Supplied entries:
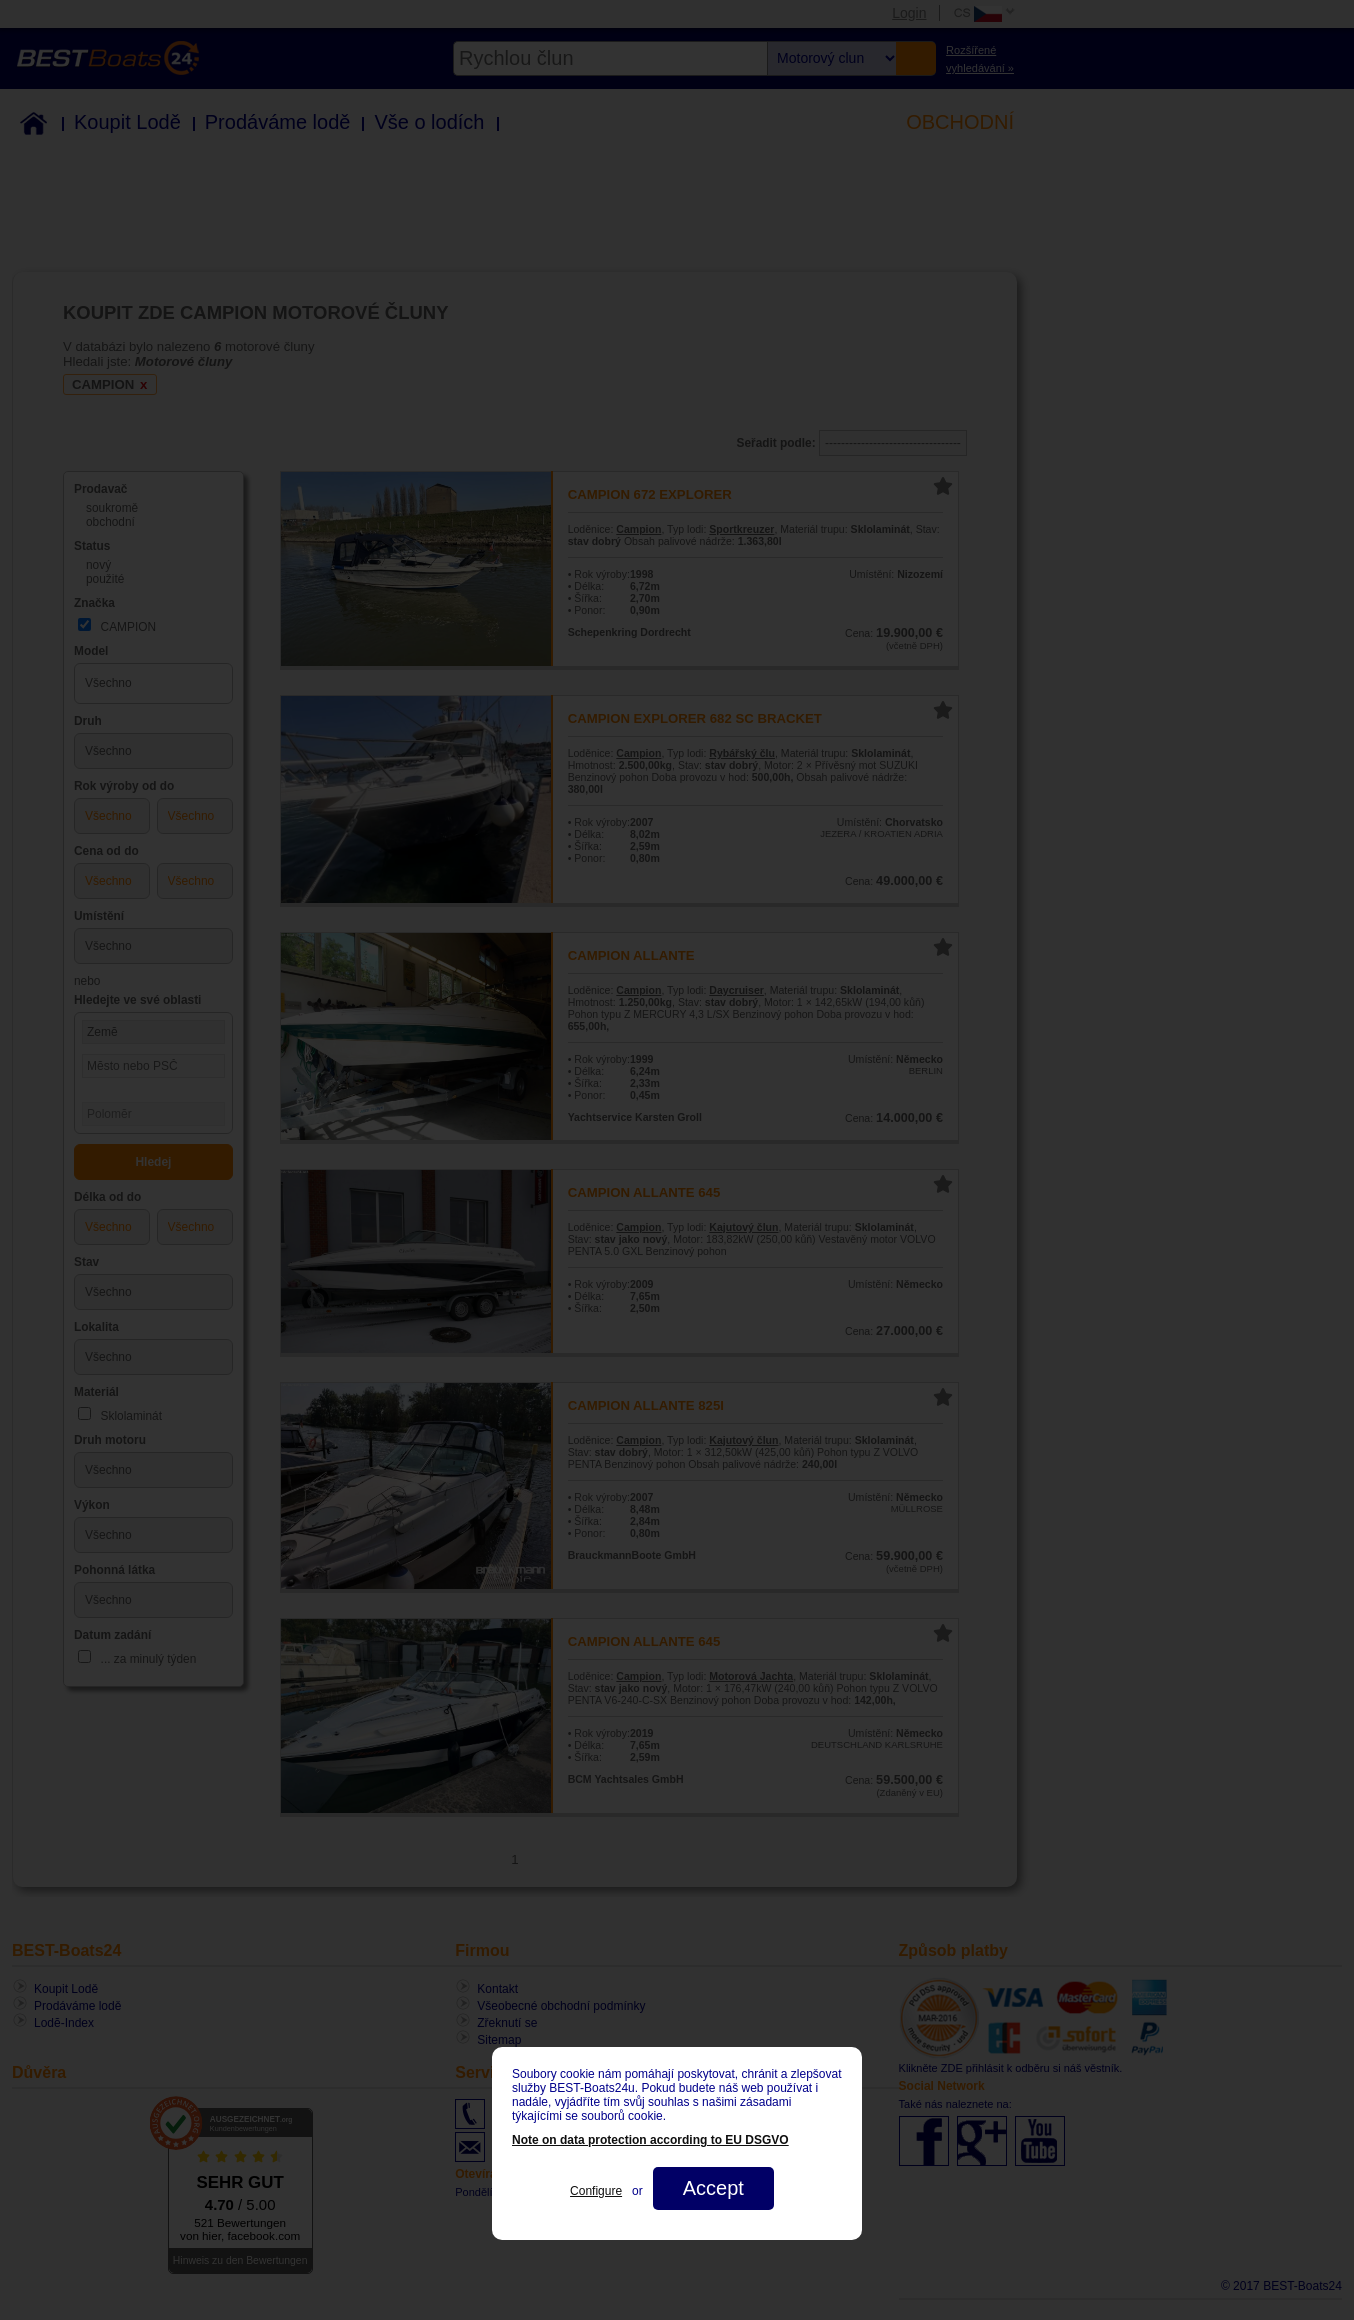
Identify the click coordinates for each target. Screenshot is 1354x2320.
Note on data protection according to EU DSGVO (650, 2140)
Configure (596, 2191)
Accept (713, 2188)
...
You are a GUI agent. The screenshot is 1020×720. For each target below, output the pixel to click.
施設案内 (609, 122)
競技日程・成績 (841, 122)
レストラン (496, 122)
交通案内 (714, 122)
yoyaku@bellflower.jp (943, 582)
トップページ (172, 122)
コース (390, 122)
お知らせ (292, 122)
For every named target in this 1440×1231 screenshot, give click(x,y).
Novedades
==
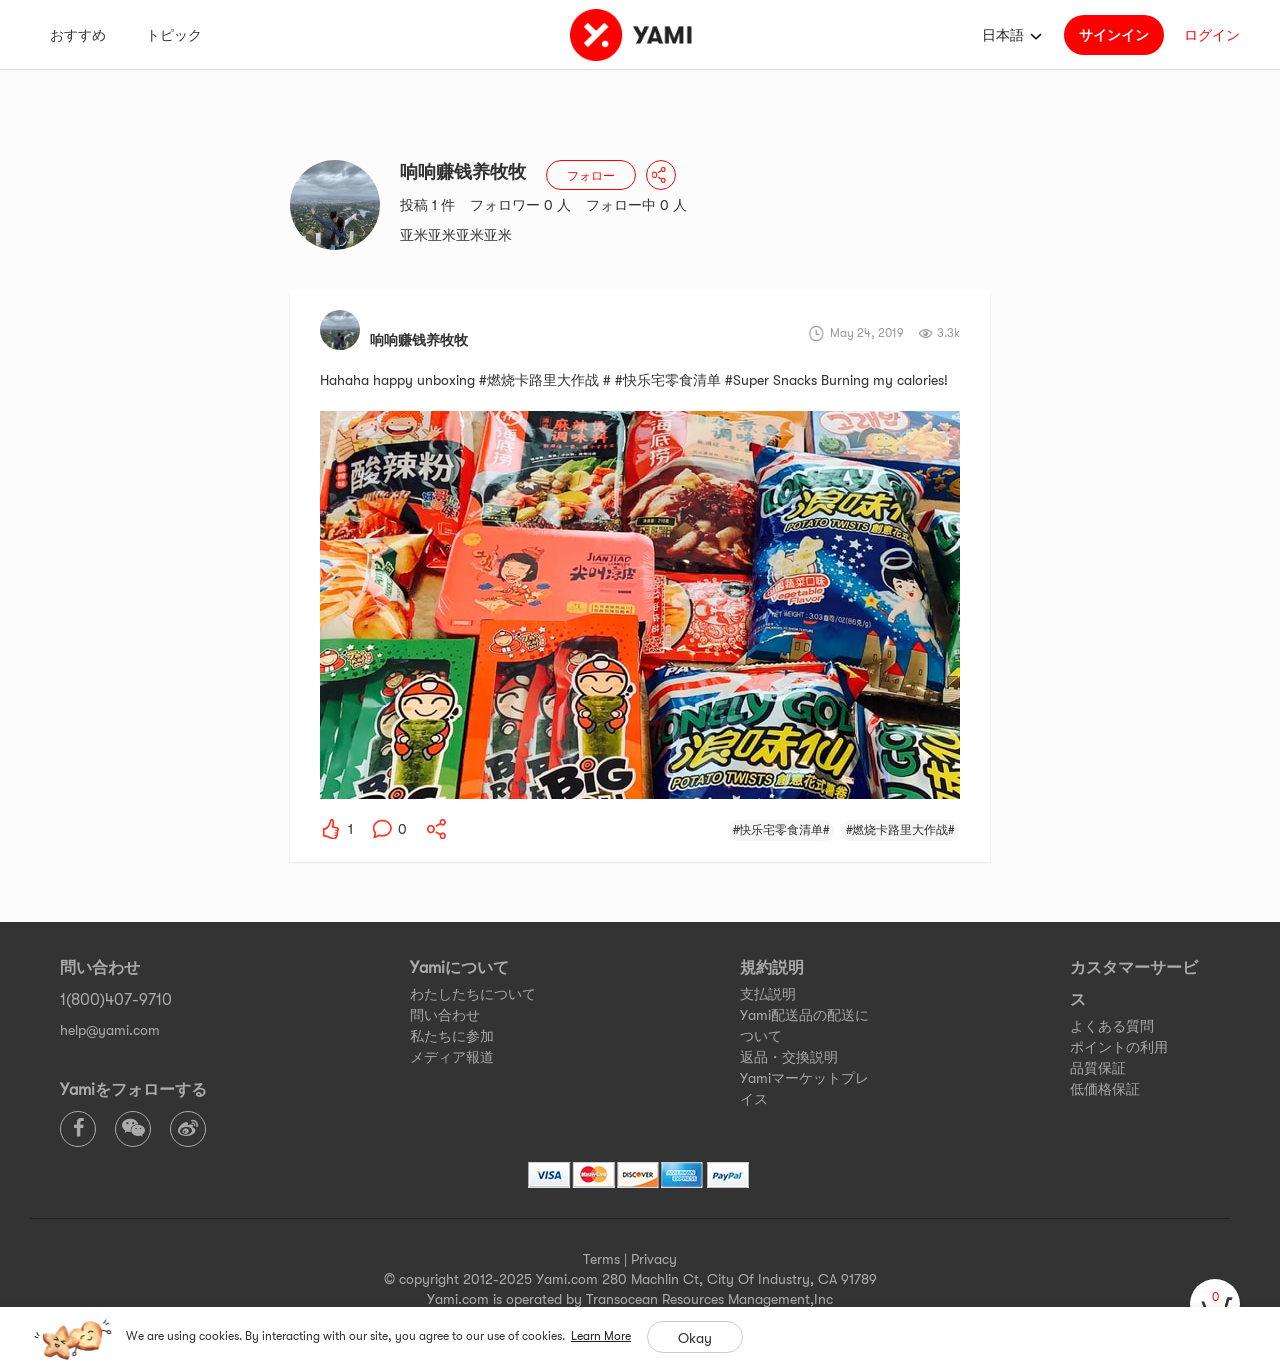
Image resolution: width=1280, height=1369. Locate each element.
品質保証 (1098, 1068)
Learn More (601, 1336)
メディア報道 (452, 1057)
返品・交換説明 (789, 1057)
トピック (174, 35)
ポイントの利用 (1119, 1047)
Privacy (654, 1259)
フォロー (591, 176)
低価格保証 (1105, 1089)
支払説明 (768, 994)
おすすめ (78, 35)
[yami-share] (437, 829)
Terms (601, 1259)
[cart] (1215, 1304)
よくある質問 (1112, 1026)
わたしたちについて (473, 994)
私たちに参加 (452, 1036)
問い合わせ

Written task: Copy the data between the line containing "Identify the click" and the line containing "Accept (713, 2188)", inclusive, keeping every line in full. In the copy, shift each coordinate in the answers by adding 100 to both of its numbers.

Full solution:
Identify the click coordinates for each target. Screenshot is 1354x2320.
Note on data protection according to EU DSGVO (750, 2240)
Configure (696, 2291)
Accept (813, 2288)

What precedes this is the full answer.